Date of Award

January 2013

Document Type


Degree Name

Medical Doctor (MD)



First Advisor

Meena Moran

Subject Area(s)



PURPOSE: For DCIS patients eligible for breast conservation treatment (BCT),it remains unclear whether presenting with physical signs/symptoms (Phys) confers a worse long-term prognosis compared to mammographically-detected DCIS (Mam). The purpose of this study was to determine if any significant differences in clinical-pathologic features or outcomes exist between these 2 distinct DCIS presentations uniformly treated with breast-conserving surgery and adjuvant radiation.

METHODS AND MATERIALS: This study consists of 669 DCIS patients treated with BCT from 1974-2007 of which Phys=80 and Mam=589. Chart reviews were conducted for relevant clinical/pathologic/outcome parameters, and analyzed using SPSS V.16 after IRB approval was obtained.
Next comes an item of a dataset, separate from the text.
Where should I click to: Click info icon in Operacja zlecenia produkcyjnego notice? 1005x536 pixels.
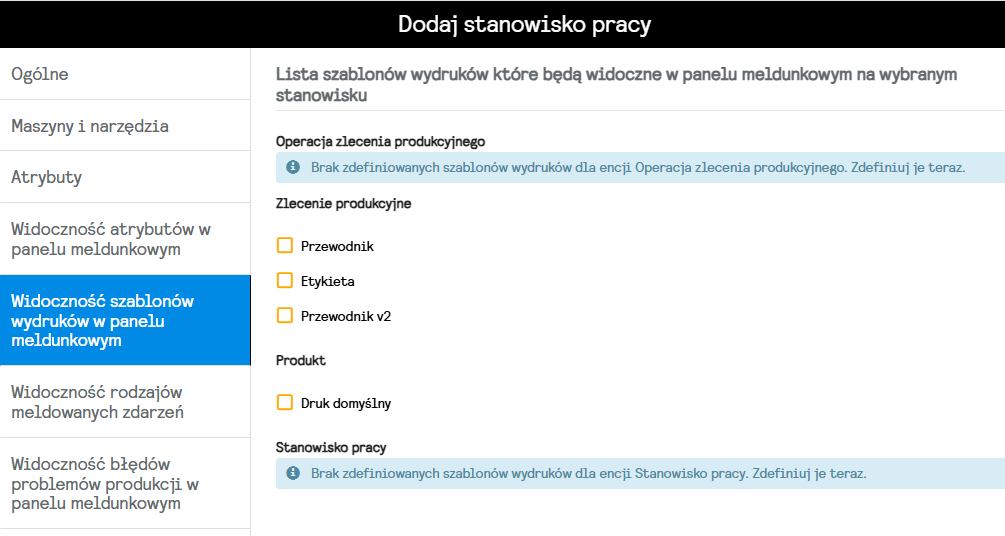click(293, 167)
RESULTS: Treatment parameters (i.e. the RT dose delivered, boost, rates of stereotactic biopsy, re-excision, node dissection) did not differ significantly between the 2 cohorts (p=NS). At a 60-month median follow-up, significant differences included: younger age at presentation (p<0.001), higher non-white race(p=0.041), larger tumor size(p=0.002), more 1st degree/2nd degree papillary histology(1st degree: p=0.001, 2nd degree: p=0.005) in the Phys cohort. As expected, mammograms were more likely to show mass/nodules/asymmetric densities, and less likely to show microcalcifications for the Phys vs. Mam group (p<0.0001). There were no differences in family history, multifocality, grade, necrosis or residual disease at re-excision, nodal involvement, or status of margins or ER/PR/HER-2 between the cohorts. The local relapse-free survival was similar at 5 years (100% vs. 96.9%, p=0.116) and 10 years (96.2% vs. 96.2%, p=0.906), with no significant overall survival difference at 10 years (97.5% vs. 95.9%, p=0.364) between the Phys and Mam patients, respectively. On multivariate analysis, presentation was not an independent predictor of local relapse-free survival or overall survival when accounting for race, tumor size, primary histology, mammogram appearance and adjuvant hormone treatment.

CONCLUSION: There are limited published data in BCT-eligible DCIS patients assessing the overall prognosis as a function of presentation. Our findings suggest that while some clinical- pathologic differences exist between patients presenting with physical signs/symptoms compared with those presenting with mammographically detected disease, long-term outcomes after BCT are similar. While additional follow-up is warranted, these findings should be re-assuring for Phy patients eligible for BCT.